Another project which uses water cooling in a different way involves the the old Villiers Hotel in Douglas, on the Isle of Man. It was in terminal decline  long before  engineers and architects arrived on the site. Tourism is giving way to financial services and the Victorian pile  was set  for clearance  by new owner  AXA Equity and Law.

  That should have given Tom Smith of engineers WSP  a free hand to design  services for a spanking new office complex - except for one obvious fact. The site was directly across the road from the sea, and when the tide came in, it filled the old basements. 'I was gobsmacked when I first saw this,' he says. 'It is on land reclaimed over the last century and water comes in under the surface.’  In normal circumstances that would have  involved  tanking the foundation areas  and pumping away the water. But the architects had other ideas.

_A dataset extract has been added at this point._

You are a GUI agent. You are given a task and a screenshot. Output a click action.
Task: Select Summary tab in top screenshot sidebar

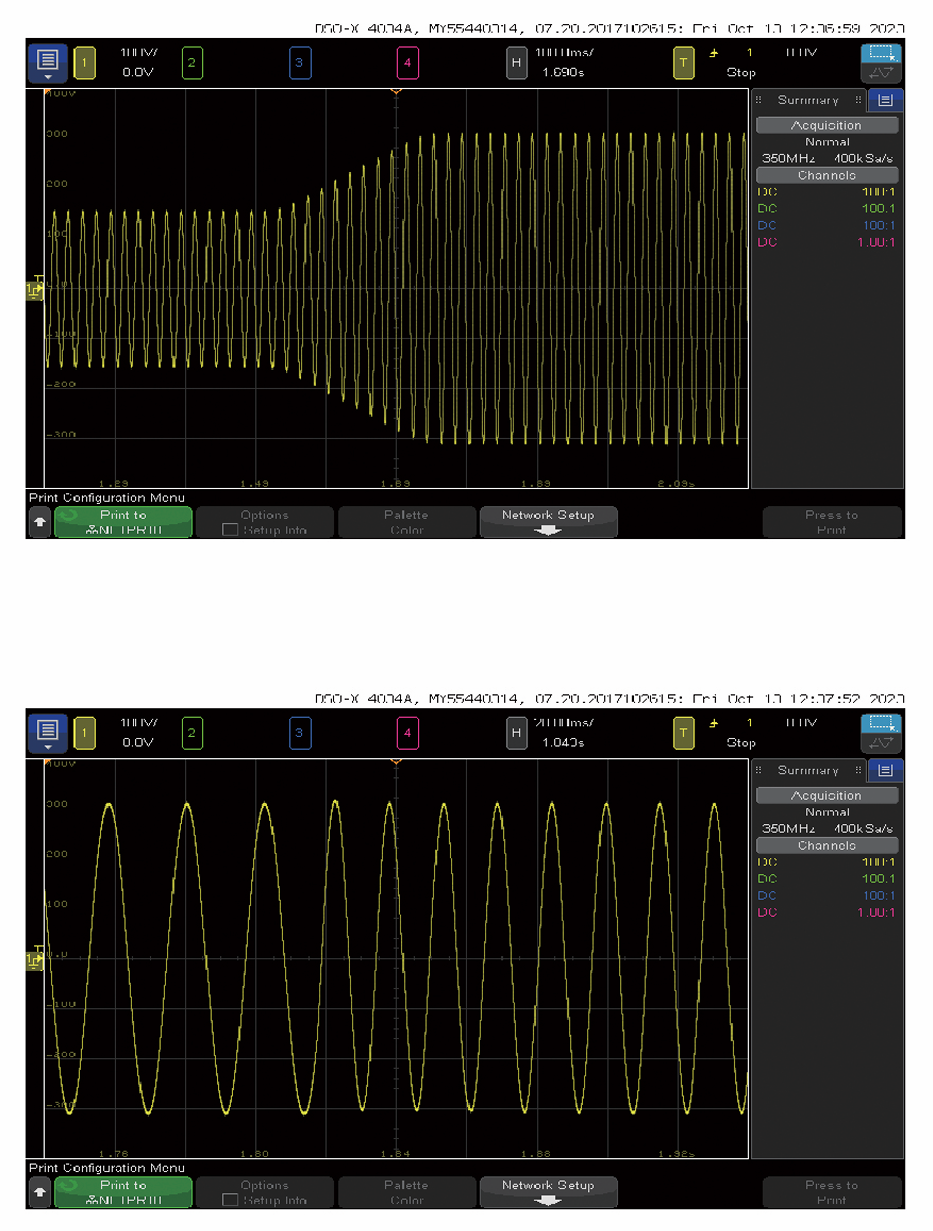[x=809, y=100]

  AXA, now part of the insurance group Sun Alliance, wanted  a 'green' building, and had chosen architect Haworth Tompkins and WSP for their track record in designing eco-friendly structures. Already schemed in were  opening windows, maximum natural light, exposed floor slabs as thermal 'sponges' and fresh-air ventilation.  The two advisers then  came up with a way of harnessing the tide.

 'The water has to be pumped out anyway, so we decided to link it to the cooling systems,' says Smith. First, however, he had to find out if this was feasible. He had  read about this technique being used  in the landmark Hong Kong & Shanghai Bank building, which is on the former colony's coast. 'But there was nothing like it in the UK,' says Smith.

  The local authorities showed little problem with extraction. 'I don't think they had been asked before whether a licence was needed,' says Smith. A scout around the universities produced some background academic studies.  Site studies also determined how far the water moved - about a foot above ground at high tide and six metres down at low water. A little number-crunching  along with specifications of the planned 160,000 sq ft office complex produced plans for an 18 metre borehole linked to a heat exchanger.

 The water comes in at about 12degC and out of the building at 18degC to be dumped back in the ocean.  This has to be pumped because the tide would not provide enough pressure to push water around the building. It also requires anti-corrosive measures. The heat-exchanger is titanium and the piping is plastic, says Smith.

  The crucial fact, however, is that this is no more expensive than a conventional cooling system. The bore and equipment cost around 100,000 pounds, plus 25,000 pounds for research. Running costs are negligible. Savings also come from the elimination of large plant on the roof.

  Only one phase of the complex has been built so far, and the system is already expected to cut energy consumption by 30% - saving around 5,000 pounds a year. But it is designed to handle all three buildings, so the savings will magnify once  complete.